Custom-building has a lot of hidden costs, a lot of them aren’t public, therefore LLMs cannot help us to anticipate those.
We might end up in a sunk-cost fallacy, where we keep investing instead of decide to go for an off-the-shelf solution.
So, for one side, I consider that LLMs might be opening a space where more big companies will internalize those generic external services to reduce external cost. At the same time, this will start to increase all the hidden work to support those services.
Why internalizing everything isn’t viable
I provided this example for the chat, but you might consider applying the same decision to all third party services. That survey tool, that analytics tool, the CRM, …
And the truth is, those domains are huge, and I don’t consider reasonable to expect that a LLMs will be able to:
Understand all the domain specific knowledge required.
Support you maintaining the systems.
Support you on those edge cases, and industry changes that will force you to keep investing on those systems.
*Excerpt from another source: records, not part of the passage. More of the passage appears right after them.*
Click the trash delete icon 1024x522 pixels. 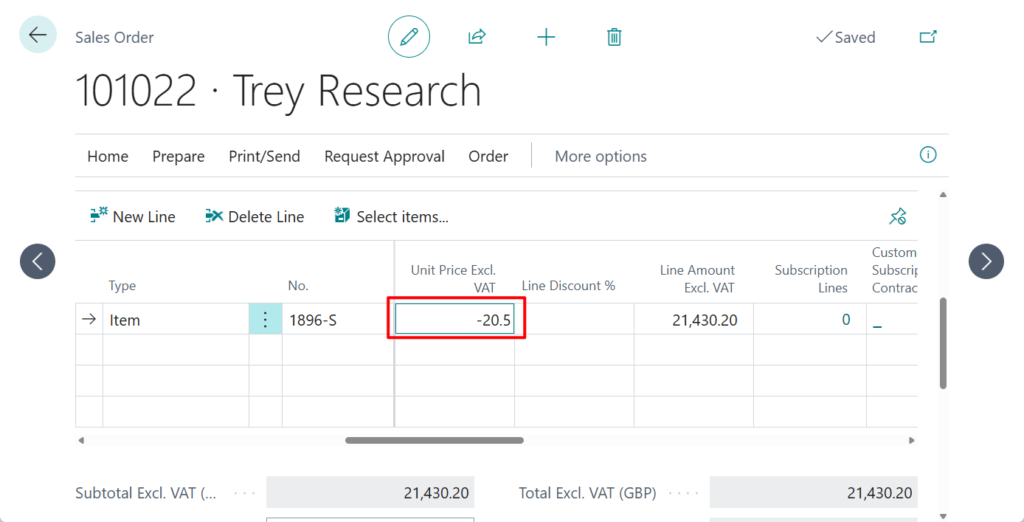(614, 37)
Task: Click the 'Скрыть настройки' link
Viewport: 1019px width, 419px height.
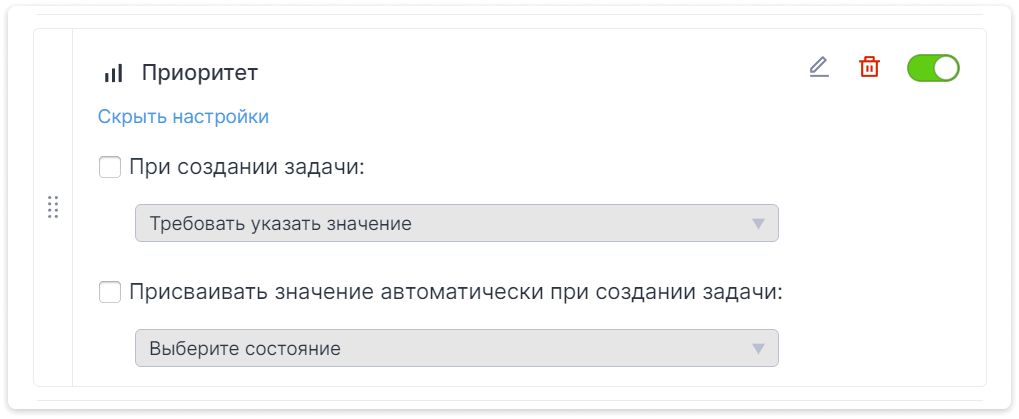Action: [183, 117]
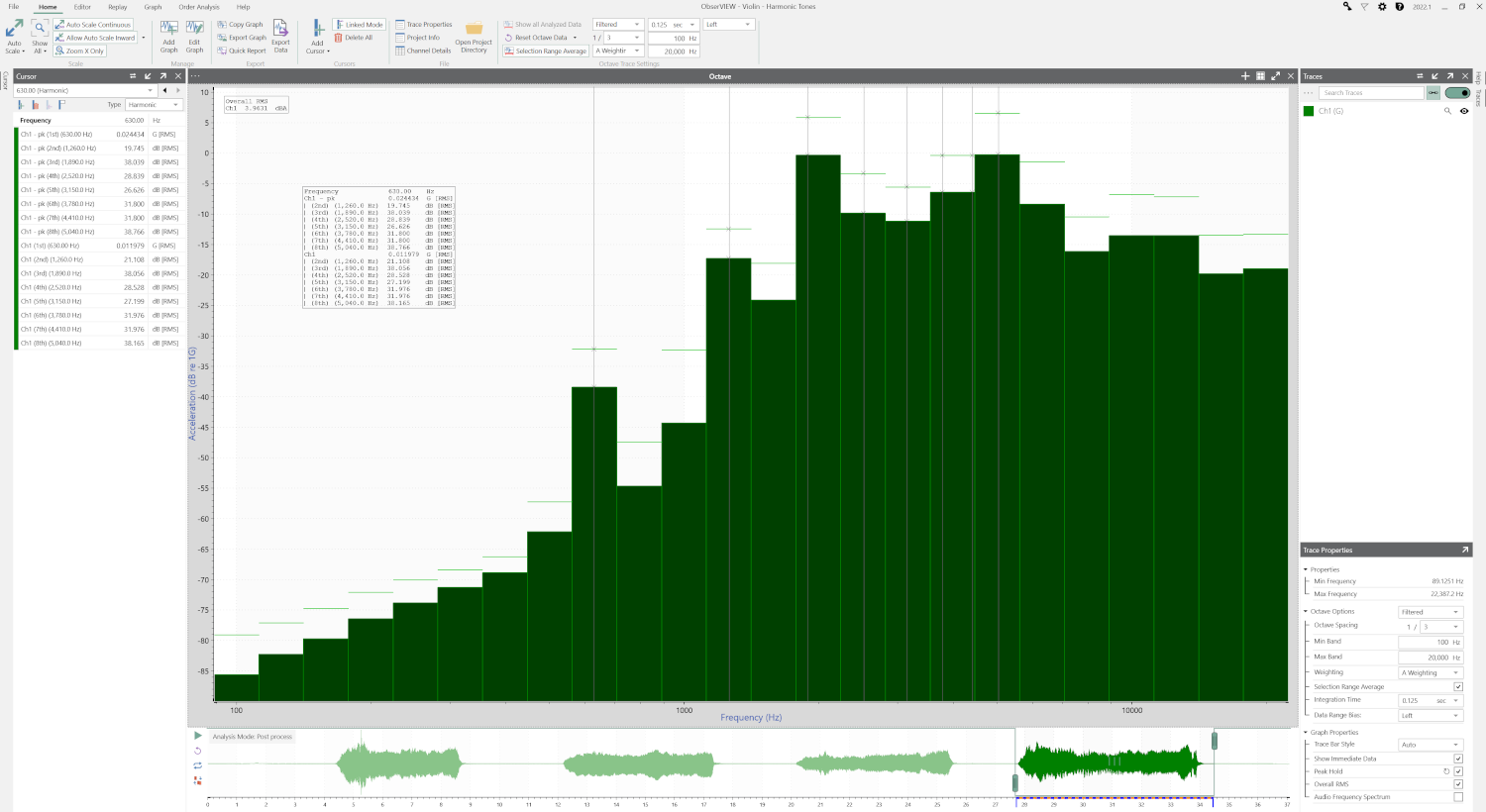
Task: Click the Delete All cursors button
Action: pos(354,38)
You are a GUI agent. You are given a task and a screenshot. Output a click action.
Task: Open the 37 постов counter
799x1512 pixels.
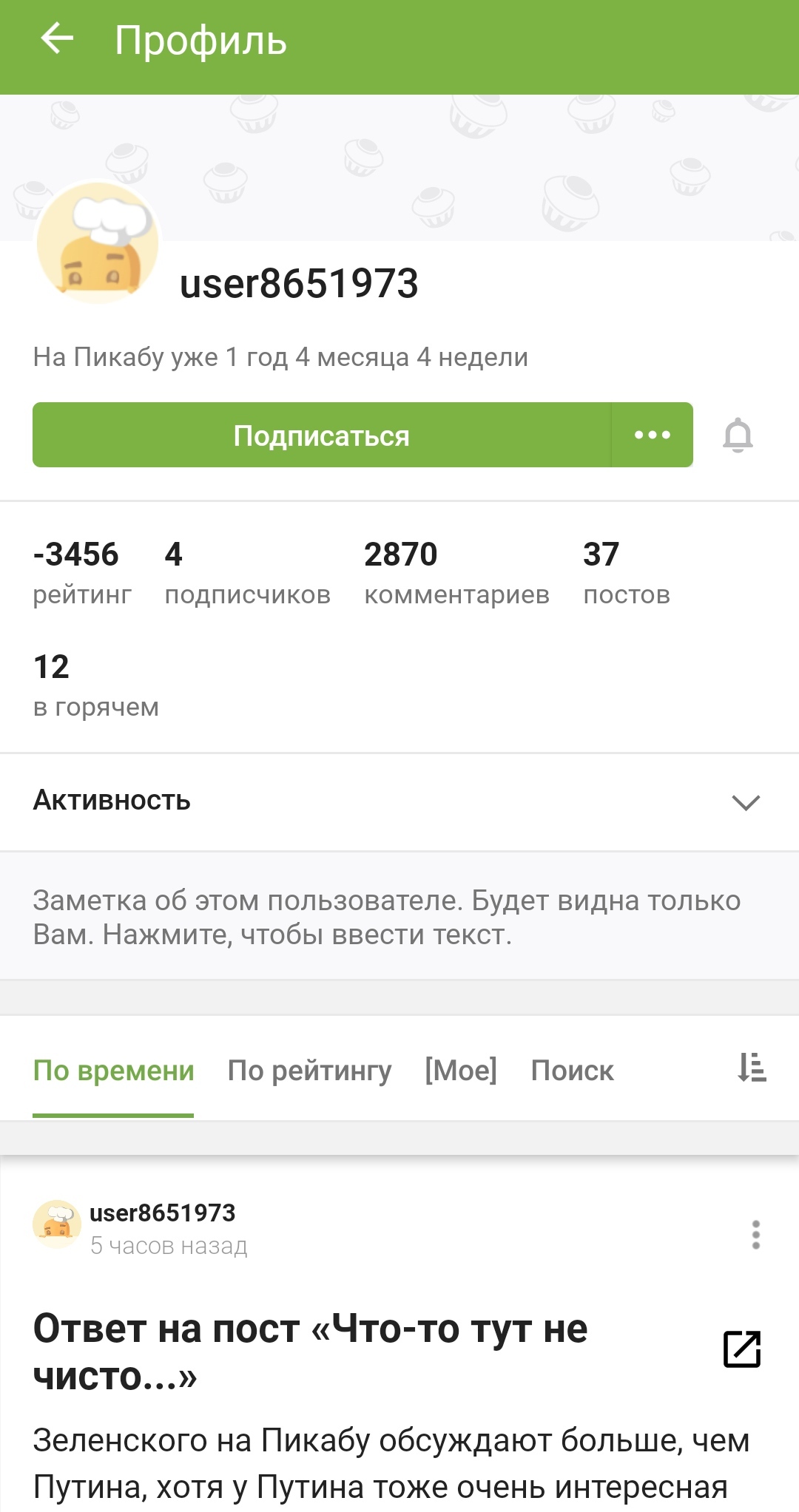[x=626, y=573]
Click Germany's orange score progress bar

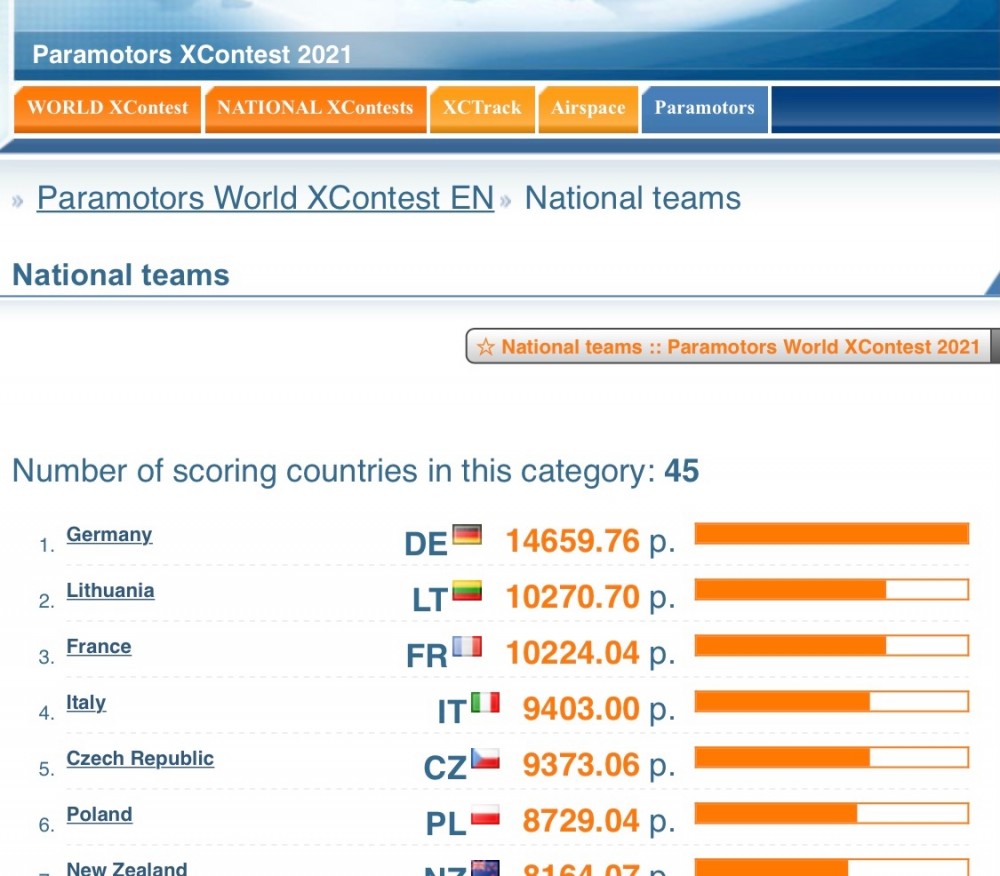pyautogui.click(x=832, y=534)
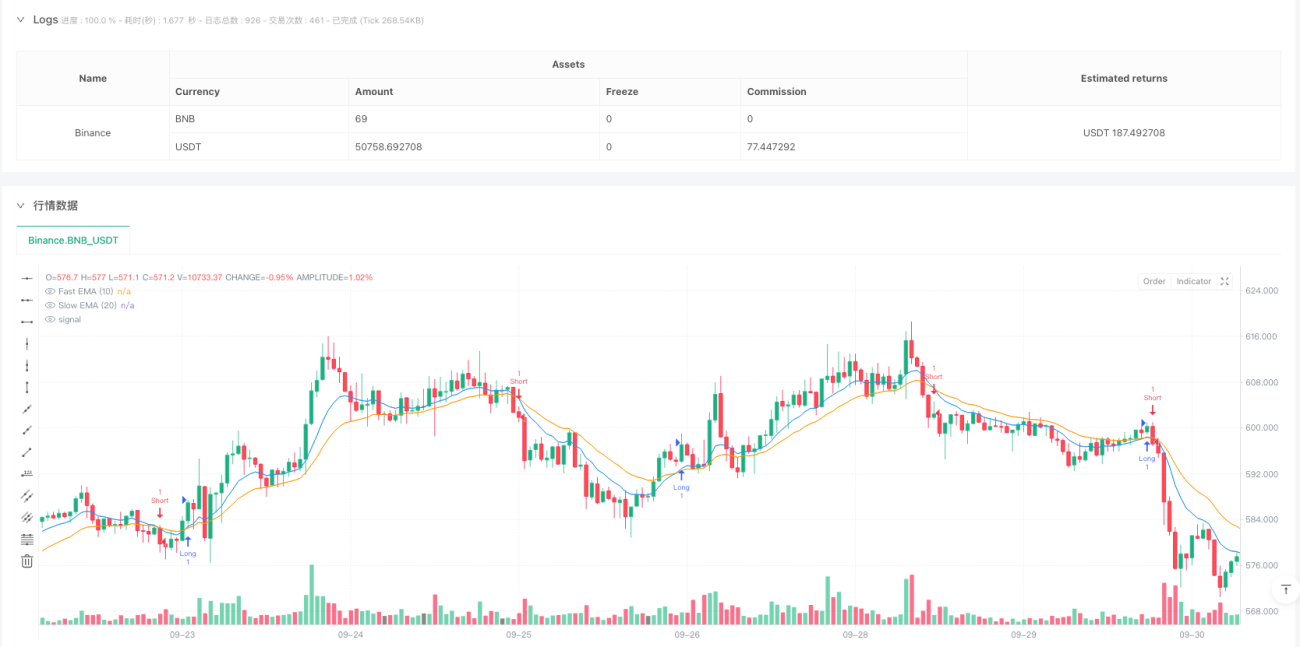Select the horizontal ray line drawing tool
This screenshot has height=647, width=1300.
27,299
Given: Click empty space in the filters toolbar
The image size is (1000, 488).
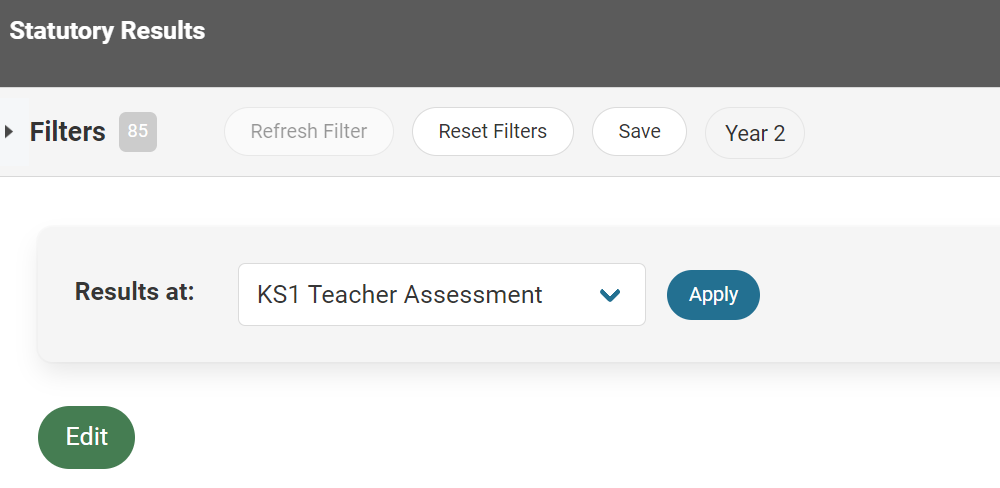Looking at the screenshot, I should (x=900, y=132).

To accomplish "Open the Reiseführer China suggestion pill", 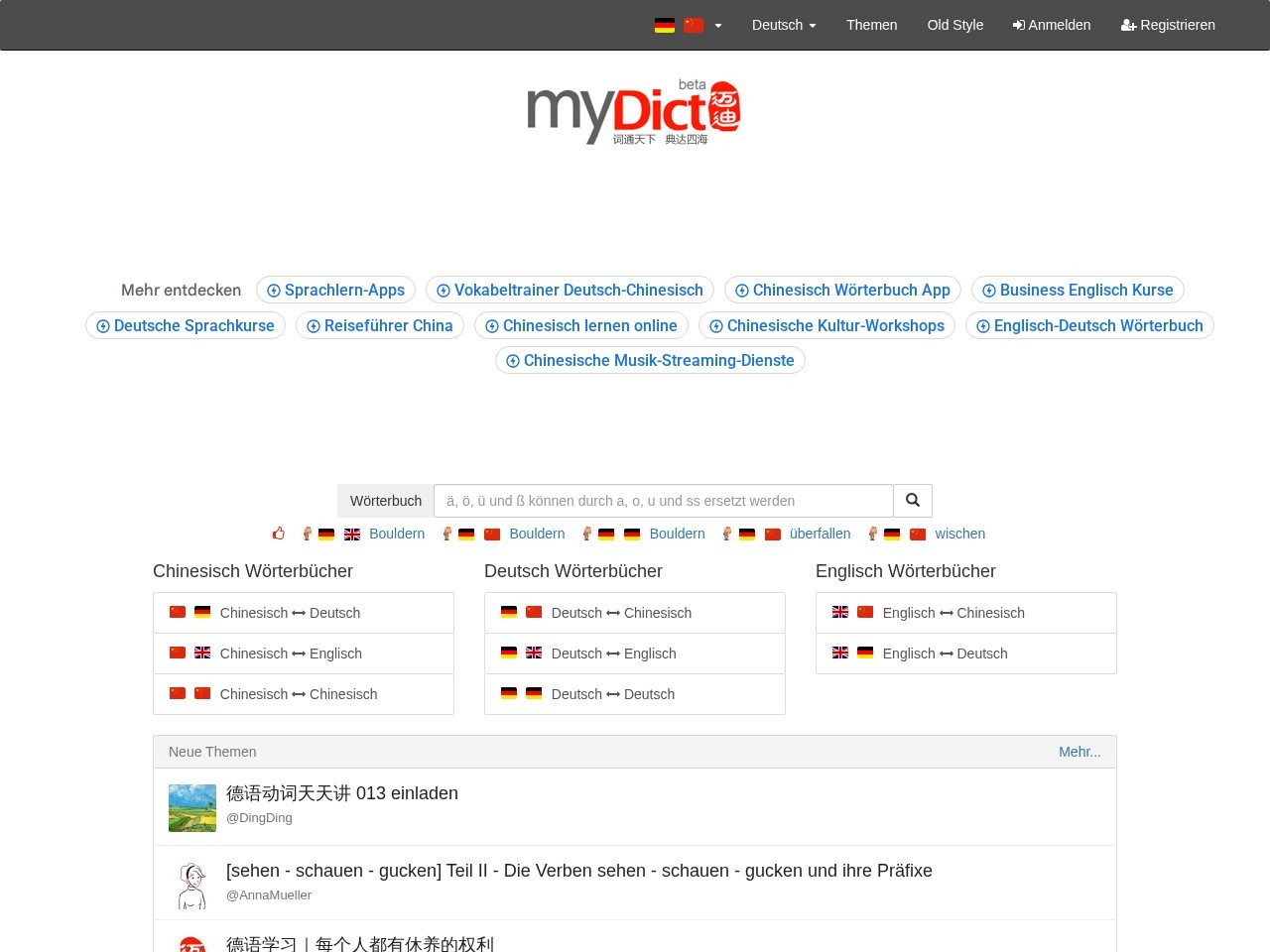I will click(x=379, y=325).
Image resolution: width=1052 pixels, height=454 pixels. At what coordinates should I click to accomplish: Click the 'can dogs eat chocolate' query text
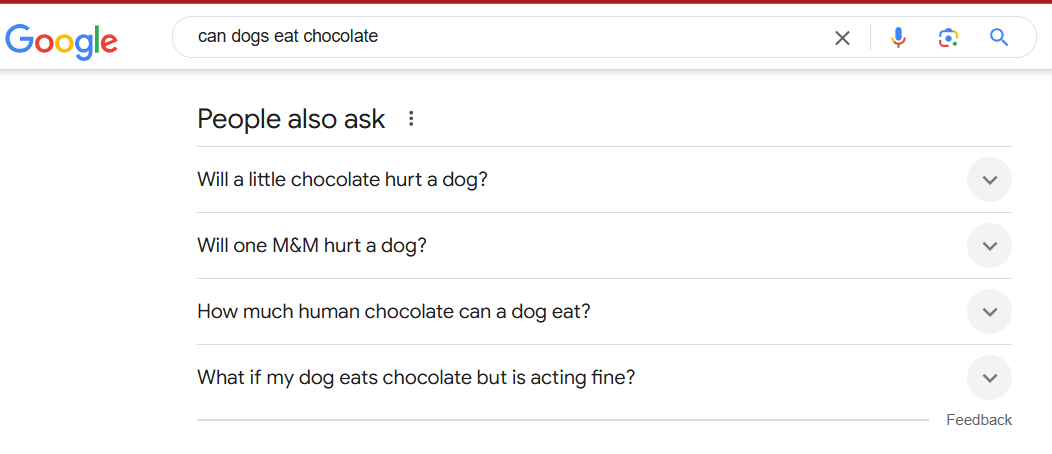coord(288,37)
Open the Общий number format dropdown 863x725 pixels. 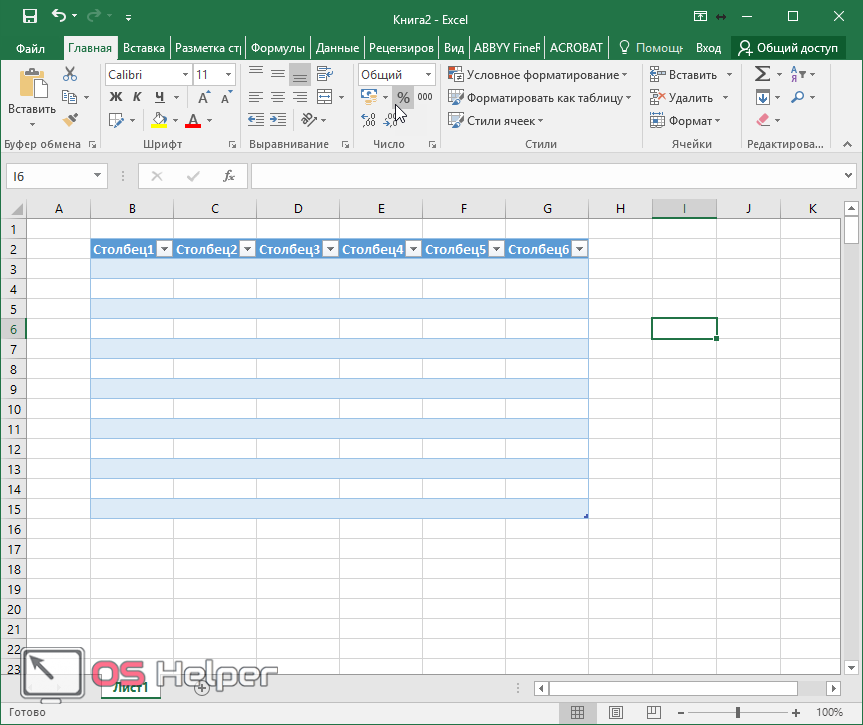click(428, 75)
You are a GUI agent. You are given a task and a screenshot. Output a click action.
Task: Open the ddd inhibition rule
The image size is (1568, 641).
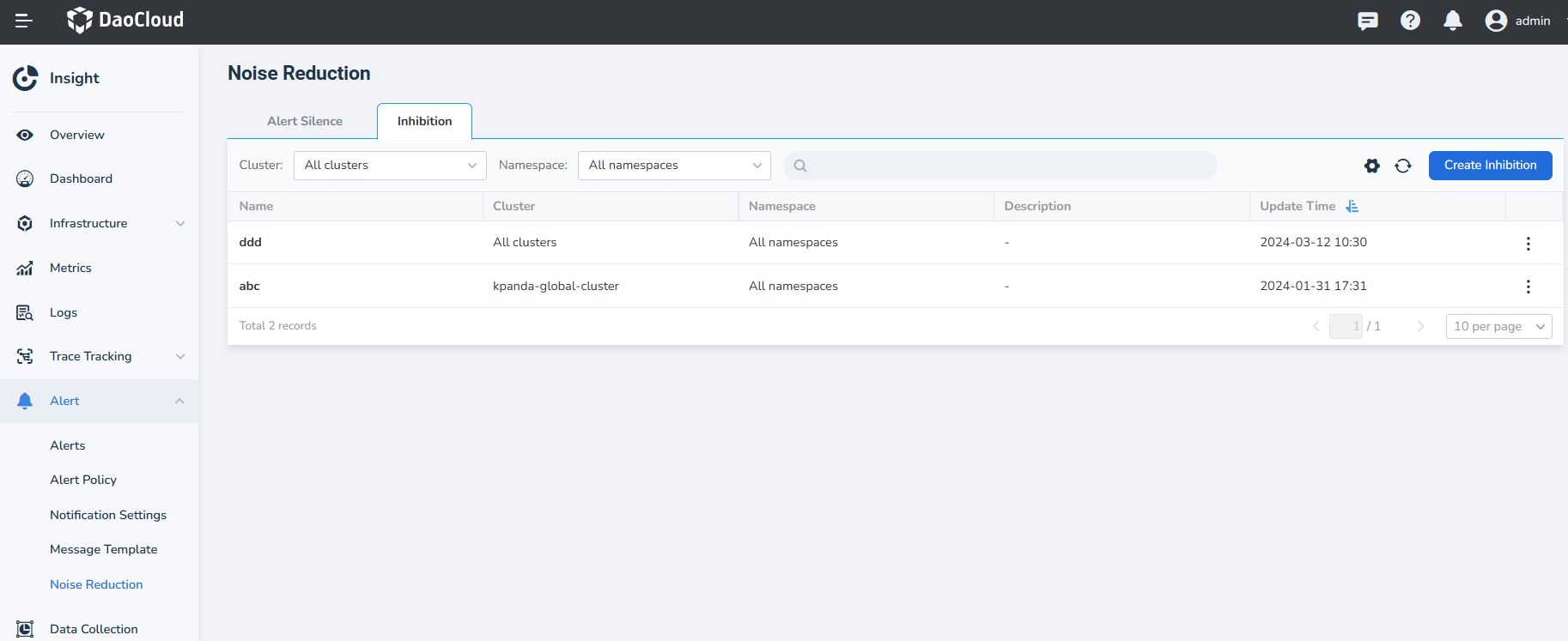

So, why do I consider a chat to be in the messy middle of the decision process to consider custom-building it?
Because, even though, from a capability point of view, I do consider it is a supportive one. In terms of the long term product strategy, you aim to reduce people moving to an external provider, and that’s why, in this case, it can make sense to make it internally, with all the consequences.
You might be investing millions, but you also can reduce the churn and increase the LTV enough that it makes sense. Remember that B2C are economies of scale, and at scale, the numbers can work.